Development of The Silver Case began in earnest after the founding of Grasshopper Manufacture in March 1998. Suda entered a contract with ASCII, the company he tried to join before founding GhM, for publishing two games, the first of which was The Silver; because of this arrangement ASCII helped the then-five person team set up shop. Due to his frustration of being unable to create his own original IP while working at Human Entertainment, Suda decided to pour all of his ideas into this first title, which led to The Silver’s structure as a collage of different pieces of media: Animation, illustrations, live action footage, photographs, 3d modelling; these elements, often placed next to each other, went on to present the world of the 24th ward.
The mixed-media nature of the project and Suda’s own decision to create a new style of Adventure Game led to the creation of the Film Window, the game’s proprietary engine which allowed for text, images, videos and 3d models to be presented at the same time, adjacent to one another. It should be noted that since the beginning of his career, Suda was involved with development as early as data insertion, so the fact that his creative process began as early as codifying the game’s engine to facilitate its presentation should not be surprising. The inspiration for it came from the cinema of Godard, specifically the movie Nouvelle Vague, in itself a collection of vignettes, where imagery and text are presented at the same time to allow different perspectives to coalesce into a whole.
The system spearheaded by Suda would allow for several different pieces of media to be presented independently, with a “3D Window” showing a polygonal rendering of the area where the scene takes place, a “movie window” showing animations, live action videos and 3D renderings, a “graphic window” showing static images, a “text window” which often displayed character dialogue but could change its resolution to display e-mails or written text, a “face window” displaying the portraits of whoever is talking at the moment, with text flashing around it to indicate their name, and lastly a “menu window”, displaying the actions the player could take to interact with the setting around him, along with the control system. The backgrounds themselves are also animated and change for each chapter.
As Suda stated in this episode of Creator’s File, the first obstacle he encountered as director and CEO was conveying his vision to his employees: as the game is essentially a collage of different types of media whose meaning is not immediately (or ever) clear without looking at it as a whole, lacking any context for his demands, his underlings would often misunderstand or criticize the composition of elements and scenes; moreover, he also had difficulties directing the shooting of the live action footage, as it would be outright incomprehensible when removed from the game’s context and, as videogames were not respected as a medium, camera operators would snap back at him, calling his demands “nonsensical”. In his words, this is when he developed the “ego” of a director, which I think refers to the ability of forcing his team to realize his vision despite their protests.

- Prompt 1 -
Which windows does the Film Window engine use, according to the passage on The Silver Case's development? List all of them.
- Prompt 2 -
Print the passage on The Silver Case's development from "The mixed-media nature" to "into a whole.".

- Data lines -
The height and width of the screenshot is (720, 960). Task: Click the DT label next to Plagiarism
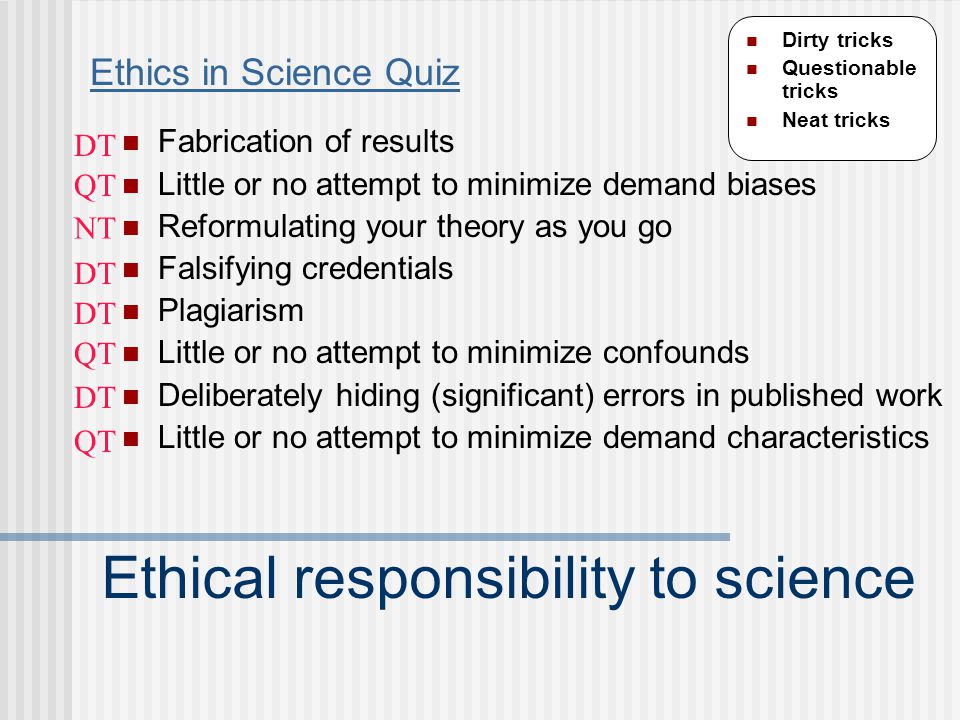(x=94, y=313)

- Exercise result 1 -
- 3D Window
- movie window
- graphic window
- text window
- face window
- menu window

- Exercise result 2 -
The mixed-media nature of the project and Suda’s own decision to create a new style of Adventure Game led to the creation of the Film Window, the game’s proprietary engine which allowed for text, images, videos and 3d models to be presented at the same time, adjacent to one another. It should be noted that since the beginning of his career, Suda was involved with development as early as data insertion, so the fact that his creative process began as early as codifying the game’s engine to facilitate its presentation should not be surprising. The inspiration for it came from the cinema of Godard, specifically the movie Nouvelle Vague, in itself a collection of vignettes, where imagery and text are presented at the same time to allow different perspectives to coalesce into a whole.